Archiv der Bilder

Marcell Feldberg fasst seine Gedanken in Verse

Archiv der Bilder (c) Radius-Verlag
Di 19. Nov 2019
Aus der KirchenZeitung, Ausgabe 47/2019 | Ruth Schlotterhose

Nach „Spiegelungen“ (2013) und „Im Widerschein der Wirklichkeit“ (2016) legt Marcell Feldberg nun den dritten Band aus seinem „Archiv der Bilder“ vor.

Bilder aller Art, vor allem aber zeitgenössische Kunst und Filme, und unterschiedlicher Erscheinungsformen: Gemälde, Zeitungsfotos sind Anlass und Ursprung der Gedichte in diesen Büchern.  Die Gedanken und Emotionen Marcell Feldbergs nehmen in seinen Versen Gestalt an. Dass der Dichter sehr persönliche Empfinden in Worte fasst, erschwert gelegentlich den Zugang zu seinen Texten.
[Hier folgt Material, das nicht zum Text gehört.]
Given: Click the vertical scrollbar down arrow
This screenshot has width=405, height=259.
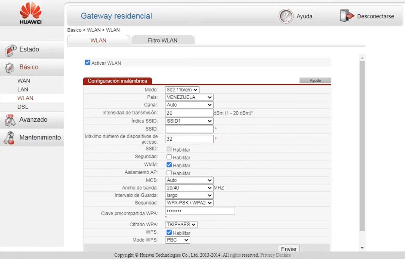Looking at the screenshot, I should click(362, 248).
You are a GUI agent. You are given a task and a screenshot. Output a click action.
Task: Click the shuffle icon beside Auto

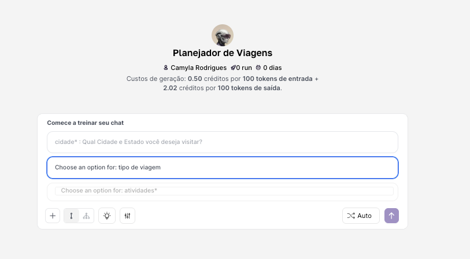351,216
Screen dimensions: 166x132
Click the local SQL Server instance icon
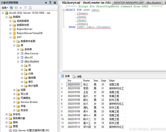pos(7,13)
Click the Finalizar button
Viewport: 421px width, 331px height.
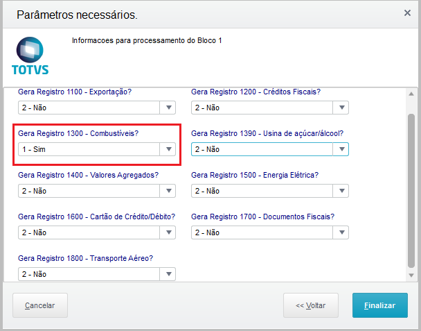(380, 305)
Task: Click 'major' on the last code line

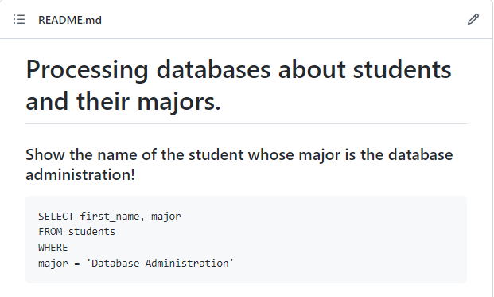Action: tap(53, 264)
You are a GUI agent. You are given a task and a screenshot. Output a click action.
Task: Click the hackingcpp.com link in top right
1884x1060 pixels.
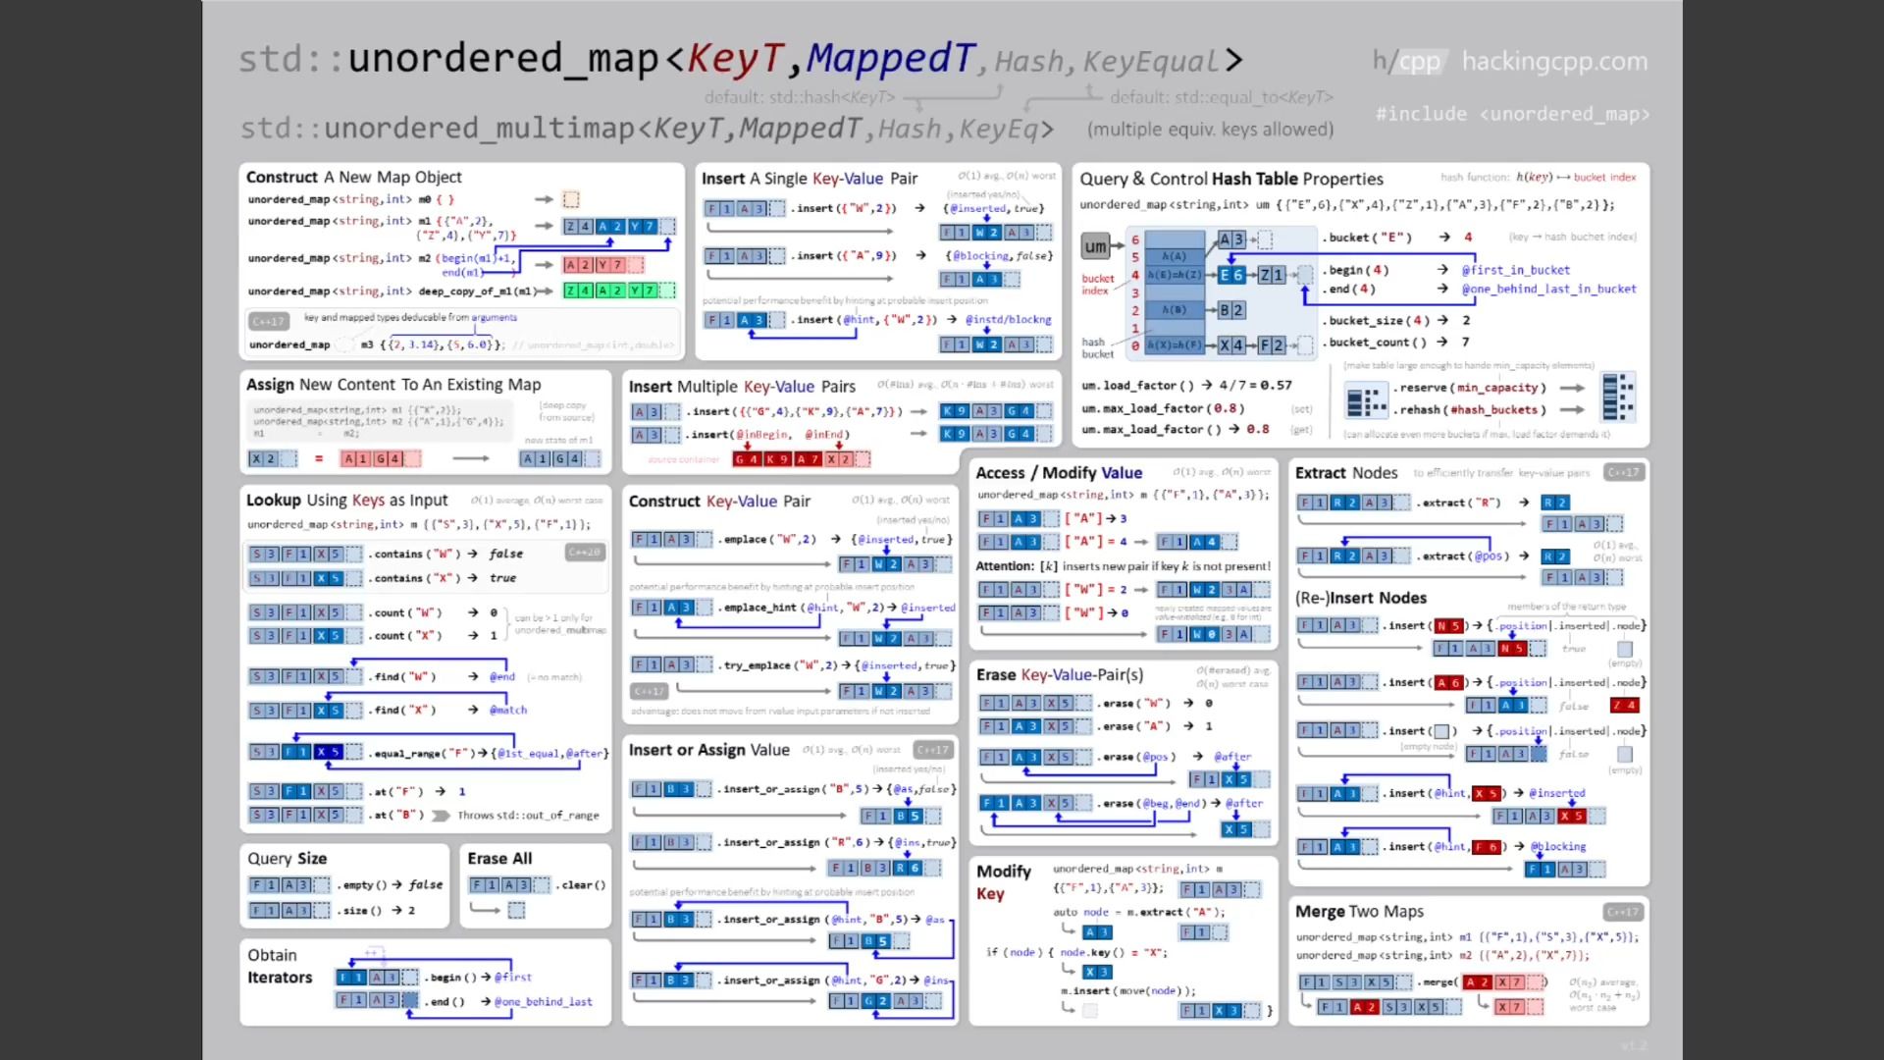coord(1554,61)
Dann kann man es wie der britische Schriftsteller Samuel Butler (1835–1902) halten: „Nicht Worte sollen wir lesen, sondern den Menschen, den wir hinter den Worten fühlen.“ Der kürzlich verstorbene Filmregisseur Jonas Merkas war begeistert von Feldbergs Gedichten: „Ihre Lyrik feiert die Welt um uns herum, deshalb mag ich sie!“, schrieb er.  Eine andere Möglichkeit ist es, sich – zum Beispiel per Computer – selbst die Bilder anzuschauen, von denen Feldberg spricht, und dessen Worte beim Betrachten des konkreten Werkes auf sich wirken zu lassen. Hauptberuflich ist Marcell Feldberg Kantor an St. Hubertus Schiefbahn. Begegnet sind ihm die thematisierten Bilder meist zufällig. Aktuell arbeitet er an einer Fortsetzung der Reihe. 

Marcell Feldberg:  Korrespondenz und Kalender.  Archiv der Bilder CCXXIX–CCLXXV, 136 S., Radius-Verlag,  Stuttgart 2019, Preis: 15,– Euro.